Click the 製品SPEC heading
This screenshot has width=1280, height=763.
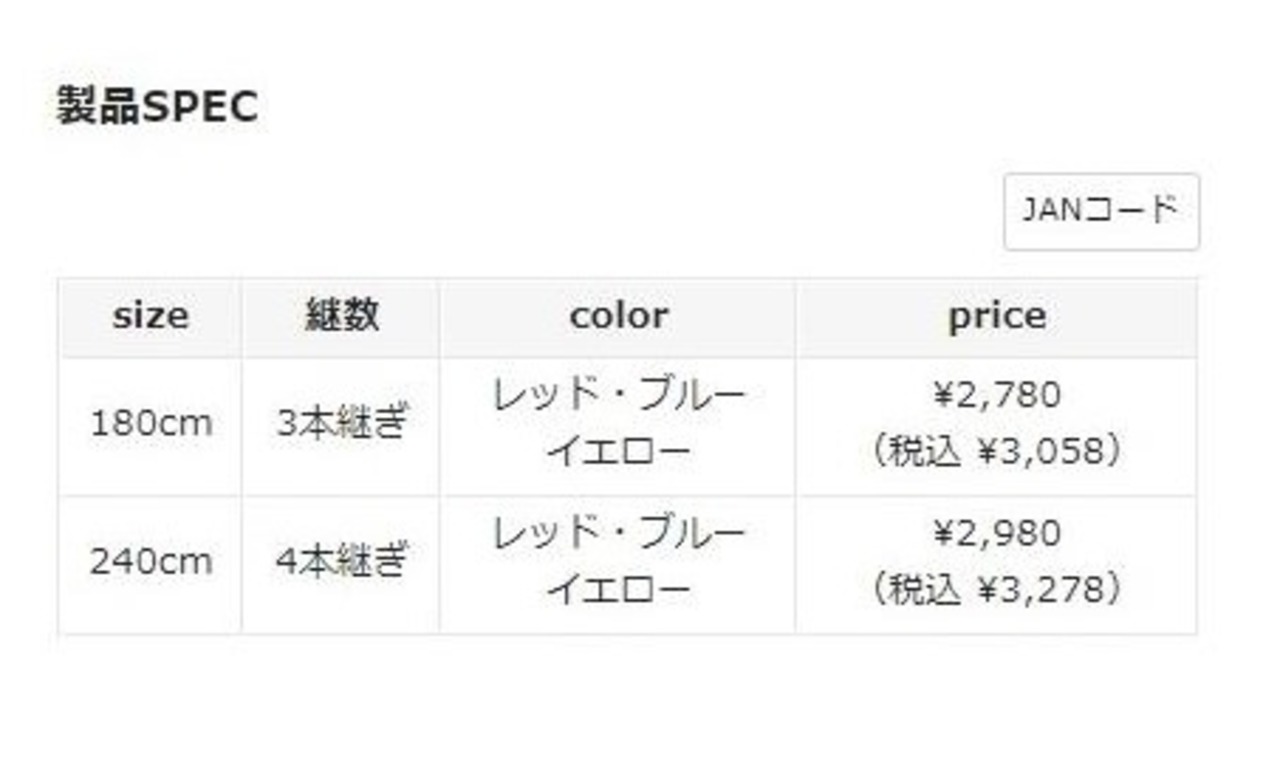pyautogui.click(x=157, y=106)
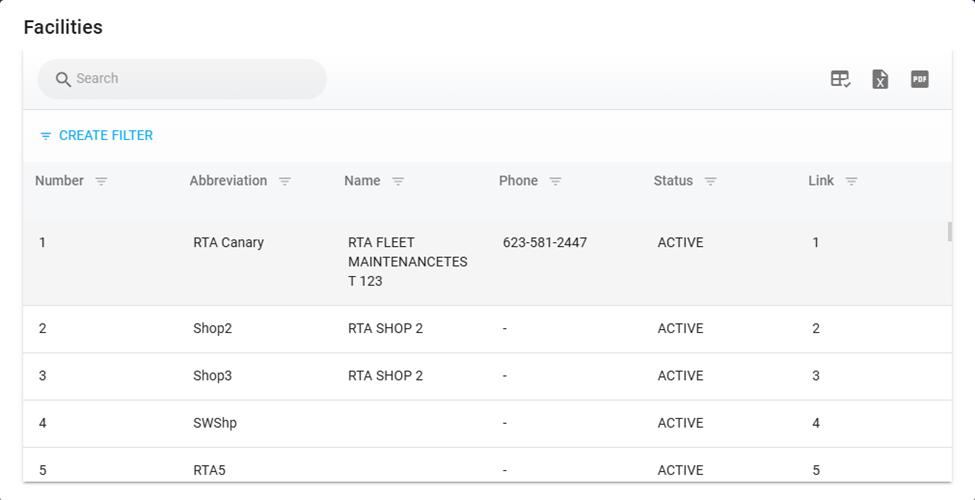The image size is (975, 500).
Task: Select the RTA Canary facility row
Action: (229, 242)
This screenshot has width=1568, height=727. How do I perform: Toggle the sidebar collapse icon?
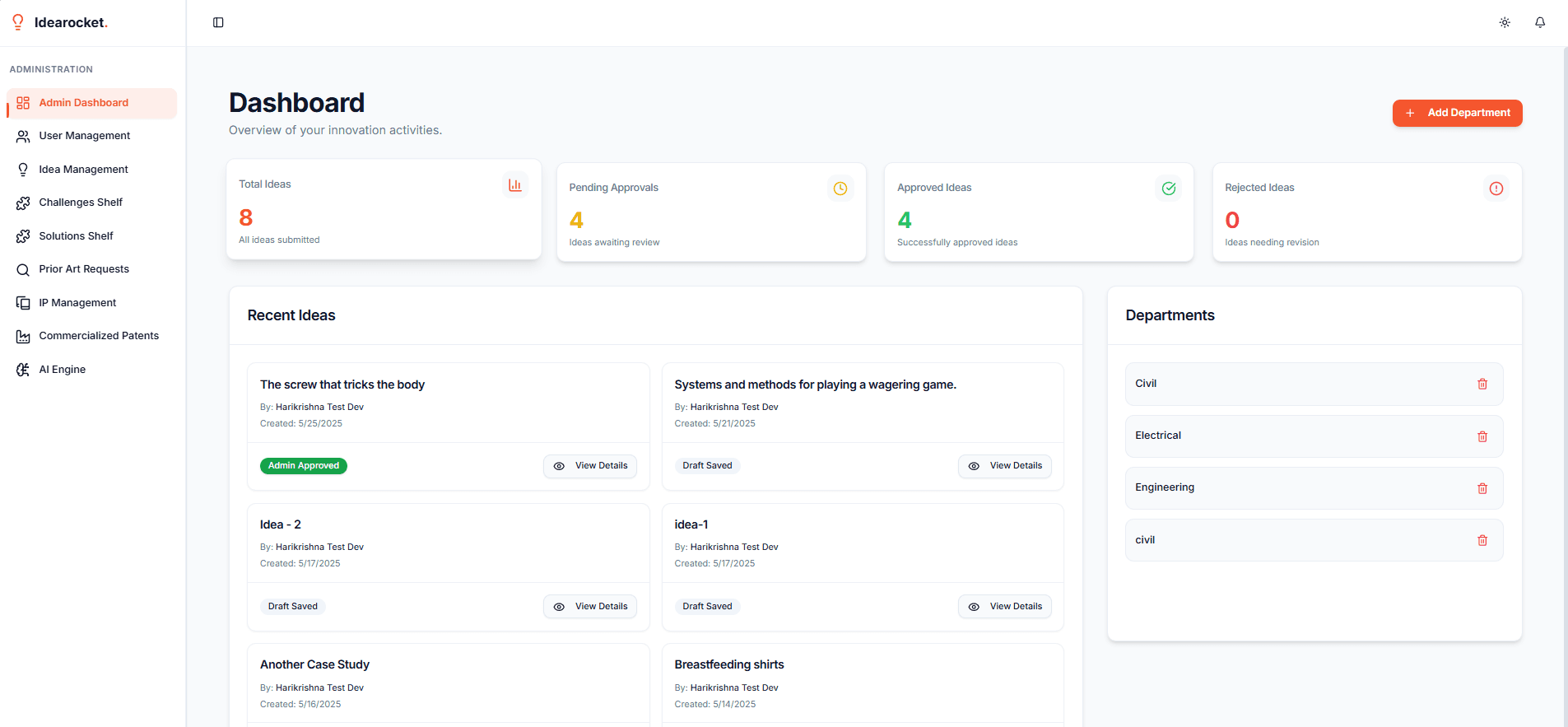218,22
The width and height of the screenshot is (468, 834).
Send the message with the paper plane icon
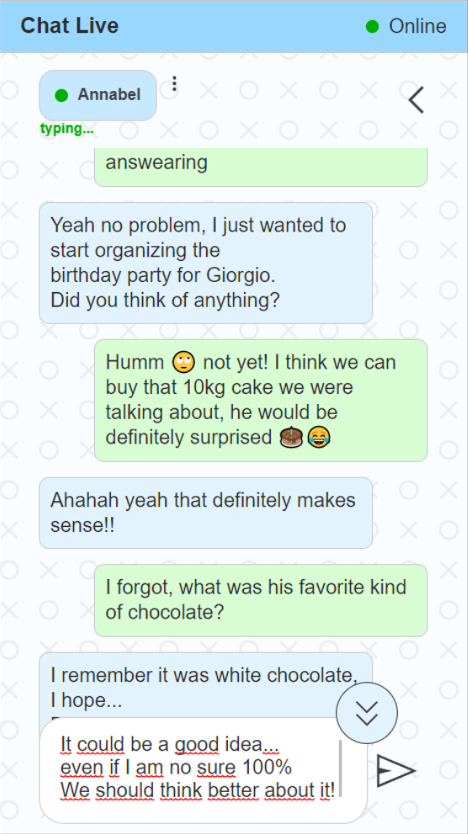[x=396, y=770]
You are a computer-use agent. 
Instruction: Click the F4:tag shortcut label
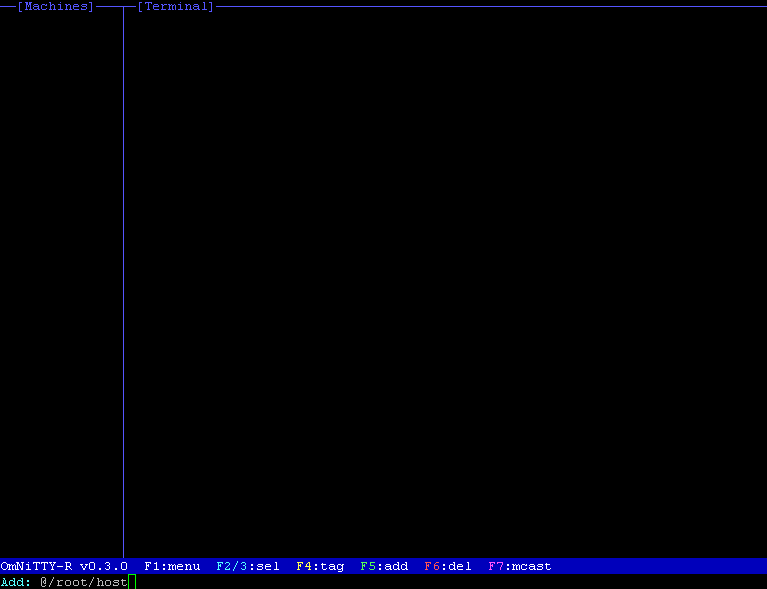pos(320,566)
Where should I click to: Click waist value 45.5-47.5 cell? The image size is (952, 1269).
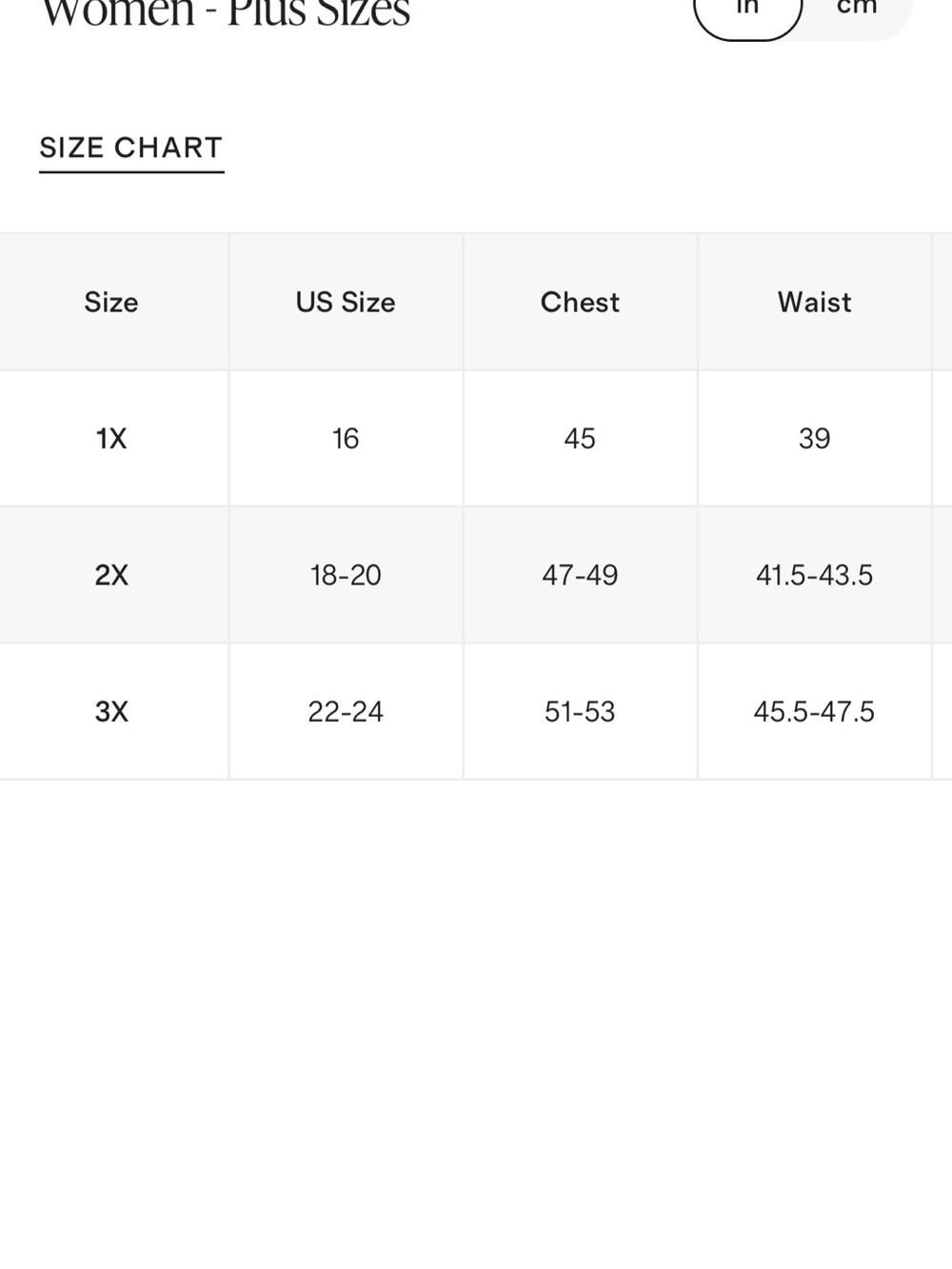pyautogui.click(x=814, y=711)
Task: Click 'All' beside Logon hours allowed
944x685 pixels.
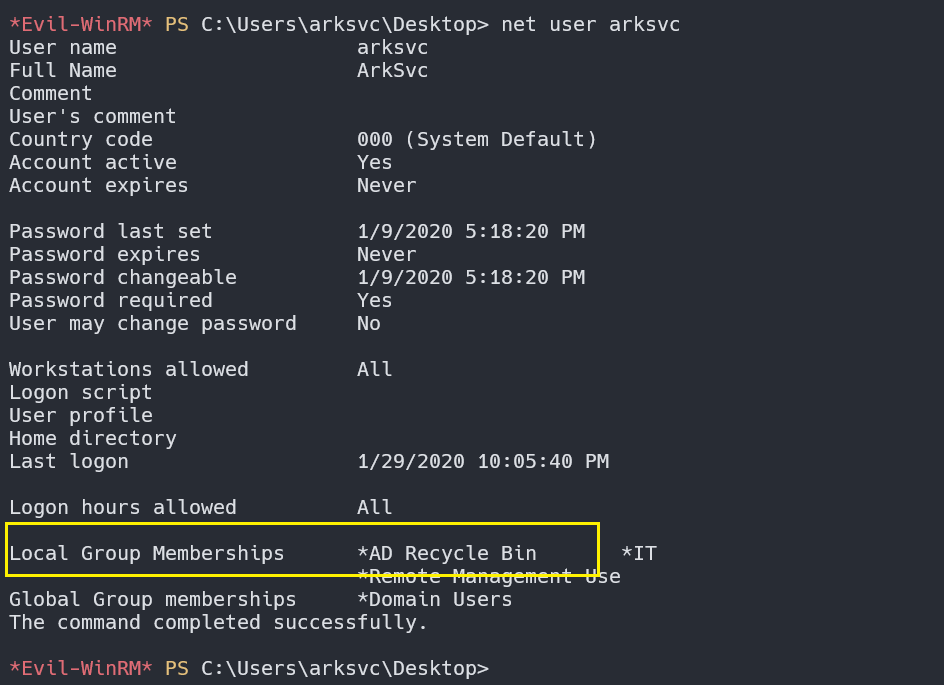Action: click(374, 508)
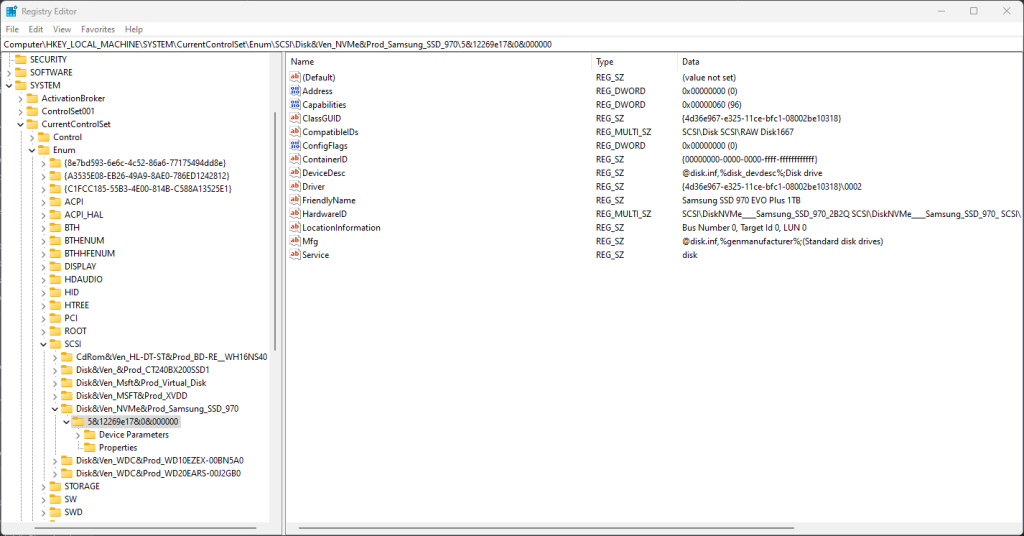Expand the Device Parameters subkey
The image size is (1024, 536).
pyautogui.click(x=78, y=435)
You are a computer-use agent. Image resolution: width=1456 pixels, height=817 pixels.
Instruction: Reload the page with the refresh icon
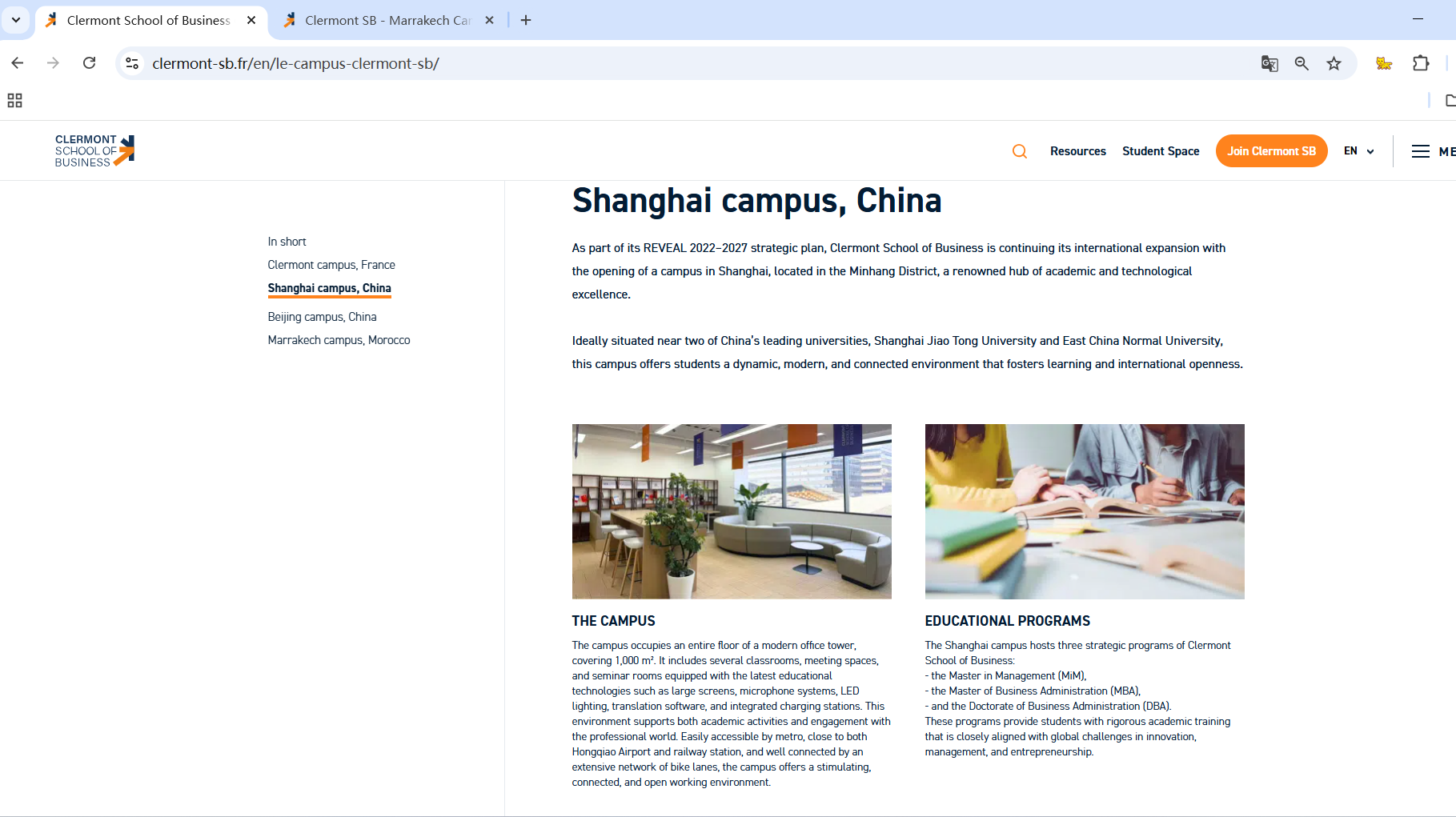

==============================

What you are asked to do>
Print again, word for word, every line from the line with "944x685 pixels." to the final line of the records, inclusive; skip the pictures.

The answer>
944x685 pixels.
Action: click(374, 508)
Expand the Device Parameters subkey
The image size is (1024, 536).
pyautogui.click(x=78, y=435)
You are a computer-use agent. Image resolution: width=1456 pixels, height=817 pixels.
Instruction: Reload the page with the refresh icon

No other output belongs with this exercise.